Investor flows into managed futures were effectively flat in June when the wider industry experienced a net outflow of over $20bn. But YTD through June, investors have allocated over $11bn to managed futures funds, accounting for around a third of total net inflows to the hedge fund industry, demonstrating managed futures strategies' appeal to investors as inflation takes off. In 2020, CTAs experienced a net outflow of roughly $3bn, and a net outflow of $13bn in 2019.

The encouraging flow numbers for 2021 have come as the strategy's H1 performance lagged the HFM Global Composite (7.0% versus 9.1%) and the S&P 500 benchmark (14.4%). This suggests hedge fund investors see the strategy as having delivered robust gains relative tomarket conditions.

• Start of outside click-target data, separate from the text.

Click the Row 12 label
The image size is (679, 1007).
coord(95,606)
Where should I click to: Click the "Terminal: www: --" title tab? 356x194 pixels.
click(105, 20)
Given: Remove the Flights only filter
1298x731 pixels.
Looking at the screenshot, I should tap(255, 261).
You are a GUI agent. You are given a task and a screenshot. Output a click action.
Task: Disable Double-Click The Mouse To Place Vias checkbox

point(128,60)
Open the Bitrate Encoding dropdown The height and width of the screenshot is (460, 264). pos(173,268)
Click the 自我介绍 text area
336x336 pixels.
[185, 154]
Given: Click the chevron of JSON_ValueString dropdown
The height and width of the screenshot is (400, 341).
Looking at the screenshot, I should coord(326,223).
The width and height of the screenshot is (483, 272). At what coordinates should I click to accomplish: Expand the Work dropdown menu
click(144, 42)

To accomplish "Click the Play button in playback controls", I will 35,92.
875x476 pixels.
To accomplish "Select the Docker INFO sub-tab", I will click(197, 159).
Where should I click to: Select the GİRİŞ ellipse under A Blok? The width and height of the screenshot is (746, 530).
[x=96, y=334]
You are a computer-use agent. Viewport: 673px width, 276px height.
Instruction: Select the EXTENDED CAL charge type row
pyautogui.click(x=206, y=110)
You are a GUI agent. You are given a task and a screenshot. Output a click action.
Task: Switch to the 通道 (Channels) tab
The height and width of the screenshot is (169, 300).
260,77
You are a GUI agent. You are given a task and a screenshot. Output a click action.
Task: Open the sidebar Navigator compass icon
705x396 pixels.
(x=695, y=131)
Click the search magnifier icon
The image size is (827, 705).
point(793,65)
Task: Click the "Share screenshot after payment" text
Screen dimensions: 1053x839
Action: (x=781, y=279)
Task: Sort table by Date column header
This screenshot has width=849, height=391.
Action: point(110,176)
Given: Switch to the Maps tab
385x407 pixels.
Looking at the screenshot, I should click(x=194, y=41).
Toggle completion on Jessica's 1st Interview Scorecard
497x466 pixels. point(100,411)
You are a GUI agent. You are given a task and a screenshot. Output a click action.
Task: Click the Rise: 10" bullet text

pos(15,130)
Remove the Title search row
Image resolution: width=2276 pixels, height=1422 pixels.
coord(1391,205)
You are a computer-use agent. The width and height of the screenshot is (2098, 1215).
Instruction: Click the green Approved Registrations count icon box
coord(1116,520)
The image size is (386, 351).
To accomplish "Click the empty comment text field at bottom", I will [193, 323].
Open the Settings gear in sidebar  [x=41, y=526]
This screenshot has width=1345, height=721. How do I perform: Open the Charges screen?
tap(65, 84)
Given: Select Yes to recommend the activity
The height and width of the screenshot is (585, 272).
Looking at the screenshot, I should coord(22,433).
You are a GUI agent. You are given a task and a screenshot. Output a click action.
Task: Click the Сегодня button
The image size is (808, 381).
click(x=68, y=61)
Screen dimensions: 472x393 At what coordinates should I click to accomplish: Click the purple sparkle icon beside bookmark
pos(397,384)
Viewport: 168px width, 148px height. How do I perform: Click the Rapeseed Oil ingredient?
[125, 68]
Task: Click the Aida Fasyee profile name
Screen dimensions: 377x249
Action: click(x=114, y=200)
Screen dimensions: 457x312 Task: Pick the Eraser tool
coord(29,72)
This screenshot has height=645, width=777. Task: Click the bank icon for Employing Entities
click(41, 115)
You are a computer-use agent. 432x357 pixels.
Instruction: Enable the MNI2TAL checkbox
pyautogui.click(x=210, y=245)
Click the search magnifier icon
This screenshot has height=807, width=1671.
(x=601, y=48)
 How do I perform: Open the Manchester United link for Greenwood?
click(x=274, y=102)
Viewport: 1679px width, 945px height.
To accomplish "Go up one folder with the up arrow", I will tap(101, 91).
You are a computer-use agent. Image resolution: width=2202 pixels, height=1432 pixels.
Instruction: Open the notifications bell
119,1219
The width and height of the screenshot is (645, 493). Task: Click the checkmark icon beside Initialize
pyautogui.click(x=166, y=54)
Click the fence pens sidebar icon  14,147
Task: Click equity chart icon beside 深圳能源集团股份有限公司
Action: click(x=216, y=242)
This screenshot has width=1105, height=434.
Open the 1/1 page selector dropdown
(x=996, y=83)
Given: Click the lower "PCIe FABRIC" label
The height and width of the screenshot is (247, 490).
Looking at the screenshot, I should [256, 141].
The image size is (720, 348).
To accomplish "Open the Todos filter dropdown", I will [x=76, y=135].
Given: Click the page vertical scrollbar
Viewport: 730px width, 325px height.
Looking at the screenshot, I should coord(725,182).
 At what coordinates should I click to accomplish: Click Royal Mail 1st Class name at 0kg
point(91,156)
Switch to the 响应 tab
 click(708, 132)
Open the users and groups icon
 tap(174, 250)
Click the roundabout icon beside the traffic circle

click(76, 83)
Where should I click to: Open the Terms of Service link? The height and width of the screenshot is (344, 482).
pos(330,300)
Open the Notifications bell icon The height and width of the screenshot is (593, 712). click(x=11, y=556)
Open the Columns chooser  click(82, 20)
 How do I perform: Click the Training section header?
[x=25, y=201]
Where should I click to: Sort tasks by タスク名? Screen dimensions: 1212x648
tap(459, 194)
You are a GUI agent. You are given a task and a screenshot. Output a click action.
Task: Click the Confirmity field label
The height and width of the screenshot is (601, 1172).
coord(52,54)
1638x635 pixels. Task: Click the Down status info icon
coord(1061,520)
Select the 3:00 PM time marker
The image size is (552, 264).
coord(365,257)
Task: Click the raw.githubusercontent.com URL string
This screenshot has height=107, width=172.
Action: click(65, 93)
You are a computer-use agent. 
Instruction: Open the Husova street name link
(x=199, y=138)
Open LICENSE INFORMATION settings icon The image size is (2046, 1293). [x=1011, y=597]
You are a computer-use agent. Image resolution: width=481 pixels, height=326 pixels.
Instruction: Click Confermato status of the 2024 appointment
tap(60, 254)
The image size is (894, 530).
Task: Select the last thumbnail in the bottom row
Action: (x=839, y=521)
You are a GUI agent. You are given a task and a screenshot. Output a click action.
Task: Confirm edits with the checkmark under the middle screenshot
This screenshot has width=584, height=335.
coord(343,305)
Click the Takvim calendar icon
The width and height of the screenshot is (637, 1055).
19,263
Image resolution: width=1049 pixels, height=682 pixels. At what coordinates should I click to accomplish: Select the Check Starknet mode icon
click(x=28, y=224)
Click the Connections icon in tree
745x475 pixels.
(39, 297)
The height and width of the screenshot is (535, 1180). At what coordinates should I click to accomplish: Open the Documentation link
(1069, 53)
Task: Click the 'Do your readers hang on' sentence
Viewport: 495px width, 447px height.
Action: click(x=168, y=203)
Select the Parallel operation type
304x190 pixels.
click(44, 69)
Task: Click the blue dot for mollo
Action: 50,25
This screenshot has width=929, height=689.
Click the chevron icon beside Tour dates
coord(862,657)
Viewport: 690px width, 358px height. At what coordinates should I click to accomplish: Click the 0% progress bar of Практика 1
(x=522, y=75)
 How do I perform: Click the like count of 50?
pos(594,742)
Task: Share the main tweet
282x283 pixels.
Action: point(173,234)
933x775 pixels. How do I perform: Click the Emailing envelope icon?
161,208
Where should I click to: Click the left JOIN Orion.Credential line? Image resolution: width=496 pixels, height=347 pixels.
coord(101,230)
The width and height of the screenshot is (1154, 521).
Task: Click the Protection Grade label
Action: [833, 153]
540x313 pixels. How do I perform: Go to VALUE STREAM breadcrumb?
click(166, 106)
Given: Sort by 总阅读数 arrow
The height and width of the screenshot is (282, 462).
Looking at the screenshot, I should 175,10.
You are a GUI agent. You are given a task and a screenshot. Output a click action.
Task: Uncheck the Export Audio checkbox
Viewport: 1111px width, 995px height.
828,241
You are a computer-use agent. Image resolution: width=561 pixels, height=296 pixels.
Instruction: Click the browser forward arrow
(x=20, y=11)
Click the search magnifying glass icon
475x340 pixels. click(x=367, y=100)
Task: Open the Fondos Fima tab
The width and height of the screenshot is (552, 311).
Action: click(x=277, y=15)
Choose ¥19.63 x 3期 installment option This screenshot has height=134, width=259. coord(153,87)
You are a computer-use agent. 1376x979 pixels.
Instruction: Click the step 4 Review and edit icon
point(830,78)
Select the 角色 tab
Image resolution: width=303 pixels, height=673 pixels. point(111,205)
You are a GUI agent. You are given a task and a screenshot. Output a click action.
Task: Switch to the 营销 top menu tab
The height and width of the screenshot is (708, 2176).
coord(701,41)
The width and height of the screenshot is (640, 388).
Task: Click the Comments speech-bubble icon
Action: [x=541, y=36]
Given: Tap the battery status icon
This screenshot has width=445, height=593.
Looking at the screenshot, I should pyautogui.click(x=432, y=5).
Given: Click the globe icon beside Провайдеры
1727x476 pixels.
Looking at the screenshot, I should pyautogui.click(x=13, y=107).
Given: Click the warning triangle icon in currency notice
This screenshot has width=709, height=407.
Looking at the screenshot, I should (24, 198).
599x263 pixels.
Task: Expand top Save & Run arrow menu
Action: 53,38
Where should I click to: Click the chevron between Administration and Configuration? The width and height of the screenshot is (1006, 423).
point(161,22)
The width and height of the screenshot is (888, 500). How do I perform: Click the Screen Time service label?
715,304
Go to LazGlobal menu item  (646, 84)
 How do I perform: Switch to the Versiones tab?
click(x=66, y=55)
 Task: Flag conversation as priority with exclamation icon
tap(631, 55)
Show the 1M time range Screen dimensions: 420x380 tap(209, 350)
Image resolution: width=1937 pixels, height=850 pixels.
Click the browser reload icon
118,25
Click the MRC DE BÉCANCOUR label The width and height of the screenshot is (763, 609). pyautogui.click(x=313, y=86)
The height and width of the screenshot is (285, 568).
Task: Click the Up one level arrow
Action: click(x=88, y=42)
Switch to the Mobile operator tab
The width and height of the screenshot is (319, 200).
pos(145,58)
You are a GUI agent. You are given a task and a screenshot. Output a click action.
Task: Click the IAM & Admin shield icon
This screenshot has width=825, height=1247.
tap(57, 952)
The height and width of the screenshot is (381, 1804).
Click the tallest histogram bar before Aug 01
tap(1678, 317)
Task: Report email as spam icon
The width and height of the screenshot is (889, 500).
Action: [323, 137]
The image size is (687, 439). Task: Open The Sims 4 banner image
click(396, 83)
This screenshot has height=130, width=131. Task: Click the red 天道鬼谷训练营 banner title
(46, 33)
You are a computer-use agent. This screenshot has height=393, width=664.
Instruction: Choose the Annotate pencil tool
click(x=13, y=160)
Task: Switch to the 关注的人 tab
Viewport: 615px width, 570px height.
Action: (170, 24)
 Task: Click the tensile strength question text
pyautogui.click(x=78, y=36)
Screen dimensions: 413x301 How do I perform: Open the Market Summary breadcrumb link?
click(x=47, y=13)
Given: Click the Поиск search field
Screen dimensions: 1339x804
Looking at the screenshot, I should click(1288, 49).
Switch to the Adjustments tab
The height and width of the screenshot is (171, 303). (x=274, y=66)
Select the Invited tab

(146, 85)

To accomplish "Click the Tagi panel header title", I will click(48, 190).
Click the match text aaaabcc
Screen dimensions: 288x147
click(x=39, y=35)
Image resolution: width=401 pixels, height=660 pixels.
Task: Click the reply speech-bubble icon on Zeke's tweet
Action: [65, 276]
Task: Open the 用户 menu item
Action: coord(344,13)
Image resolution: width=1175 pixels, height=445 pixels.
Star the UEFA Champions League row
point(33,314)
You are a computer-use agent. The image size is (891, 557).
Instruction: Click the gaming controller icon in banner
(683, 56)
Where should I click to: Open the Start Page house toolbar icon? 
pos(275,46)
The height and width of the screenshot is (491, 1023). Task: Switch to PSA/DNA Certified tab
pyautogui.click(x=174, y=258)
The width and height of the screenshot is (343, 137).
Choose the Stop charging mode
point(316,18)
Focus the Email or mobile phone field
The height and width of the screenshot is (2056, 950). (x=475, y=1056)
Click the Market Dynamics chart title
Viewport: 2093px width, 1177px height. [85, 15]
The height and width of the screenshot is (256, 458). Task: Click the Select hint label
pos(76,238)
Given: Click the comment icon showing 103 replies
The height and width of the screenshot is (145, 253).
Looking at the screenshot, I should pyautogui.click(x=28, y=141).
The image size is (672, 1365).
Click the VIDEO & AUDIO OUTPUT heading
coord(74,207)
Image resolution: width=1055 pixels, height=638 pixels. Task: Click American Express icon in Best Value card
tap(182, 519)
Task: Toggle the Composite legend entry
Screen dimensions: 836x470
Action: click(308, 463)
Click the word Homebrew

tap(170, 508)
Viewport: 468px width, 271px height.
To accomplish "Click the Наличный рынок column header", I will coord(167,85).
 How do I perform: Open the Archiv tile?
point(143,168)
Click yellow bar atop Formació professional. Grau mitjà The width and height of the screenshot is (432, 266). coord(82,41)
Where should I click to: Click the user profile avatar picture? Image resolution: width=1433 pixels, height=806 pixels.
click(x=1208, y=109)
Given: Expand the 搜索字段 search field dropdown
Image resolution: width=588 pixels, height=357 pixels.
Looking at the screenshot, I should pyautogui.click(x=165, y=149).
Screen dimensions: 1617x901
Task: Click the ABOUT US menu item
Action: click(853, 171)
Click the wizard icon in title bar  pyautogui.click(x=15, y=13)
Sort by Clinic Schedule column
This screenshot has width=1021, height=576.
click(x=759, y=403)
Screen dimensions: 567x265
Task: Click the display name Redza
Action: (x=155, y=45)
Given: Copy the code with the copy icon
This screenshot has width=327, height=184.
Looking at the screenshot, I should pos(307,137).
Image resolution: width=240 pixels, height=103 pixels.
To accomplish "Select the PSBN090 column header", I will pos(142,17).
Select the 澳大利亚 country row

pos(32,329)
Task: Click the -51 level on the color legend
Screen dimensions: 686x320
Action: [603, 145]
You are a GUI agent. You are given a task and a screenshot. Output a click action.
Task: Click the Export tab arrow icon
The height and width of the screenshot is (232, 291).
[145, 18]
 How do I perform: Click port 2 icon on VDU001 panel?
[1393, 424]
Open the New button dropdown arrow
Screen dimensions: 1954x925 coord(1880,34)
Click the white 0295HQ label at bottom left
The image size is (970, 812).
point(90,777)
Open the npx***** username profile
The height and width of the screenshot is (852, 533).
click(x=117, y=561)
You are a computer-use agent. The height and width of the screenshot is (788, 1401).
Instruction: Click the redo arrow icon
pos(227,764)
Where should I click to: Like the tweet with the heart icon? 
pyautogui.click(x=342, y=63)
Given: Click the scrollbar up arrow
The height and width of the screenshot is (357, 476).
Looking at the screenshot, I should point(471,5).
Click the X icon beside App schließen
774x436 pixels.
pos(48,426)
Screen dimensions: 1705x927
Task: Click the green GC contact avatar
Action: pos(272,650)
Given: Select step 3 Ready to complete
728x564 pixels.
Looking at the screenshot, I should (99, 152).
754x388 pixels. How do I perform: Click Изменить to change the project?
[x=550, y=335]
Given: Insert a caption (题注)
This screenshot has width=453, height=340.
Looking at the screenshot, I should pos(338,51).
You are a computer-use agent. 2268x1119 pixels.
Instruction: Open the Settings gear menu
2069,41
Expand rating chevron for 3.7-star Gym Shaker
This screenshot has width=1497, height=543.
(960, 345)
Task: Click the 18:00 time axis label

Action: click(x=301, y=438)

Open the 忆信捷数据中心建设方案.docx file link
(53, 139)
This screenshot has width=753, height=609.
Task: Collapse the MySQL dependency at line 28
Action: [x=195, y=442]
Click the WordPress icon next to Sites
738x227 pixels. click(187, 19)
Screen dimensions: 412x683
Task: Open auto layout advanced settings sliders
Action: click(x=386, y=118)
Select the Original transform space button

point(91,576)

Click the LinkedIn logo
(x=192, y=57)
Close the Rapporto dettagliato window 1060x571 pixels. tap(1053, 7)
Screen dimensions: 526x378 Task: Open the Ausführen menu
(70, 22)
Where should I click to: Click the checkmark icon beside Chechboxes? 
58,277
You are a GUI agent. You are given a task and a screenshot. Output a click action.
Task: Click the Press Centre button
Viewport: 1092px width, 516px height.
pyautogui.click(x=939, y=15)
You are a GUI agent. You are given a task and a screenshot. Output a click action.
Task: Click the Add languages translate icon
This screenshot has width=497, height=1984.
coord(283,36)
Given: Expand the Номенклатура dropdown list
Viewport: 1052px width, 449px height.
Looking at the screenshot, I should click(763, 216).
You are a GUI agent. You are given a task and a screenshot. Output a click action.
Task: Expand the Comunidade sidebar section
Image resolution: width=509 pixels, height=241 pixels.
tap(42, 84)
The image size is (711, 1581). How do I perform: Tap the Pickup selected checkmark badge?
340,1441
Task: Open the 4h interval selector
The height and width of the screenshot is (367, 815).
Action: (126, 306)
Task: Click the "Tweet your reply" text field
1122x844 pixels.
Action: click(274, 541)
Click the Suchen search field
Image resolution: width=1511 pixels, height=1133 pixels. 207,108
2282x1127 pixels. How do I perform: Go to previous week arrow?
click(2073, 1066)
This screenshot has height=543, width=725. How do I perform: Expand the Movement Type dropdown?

Thus far in 2021, only L/S equity, event-driven and multi-strategy hedge funds have outperformed managed futures funds.

Indeed, notable recent CTA investor searches cited the strategy's ability to produce uncorrelated returns and perform well as we enter a new market phase during which investors take a more "risk-off" approach. In a recent investor survey conducted by HFM in association with the Alternative Investment Management Association, managed futures strategies saw the biggest rise for any hedge fund strategy in the proportion of investors saying they planned to increase their allocation to the strategy versus six months ago, reinforcing a picture of growing confidence and rising allocations.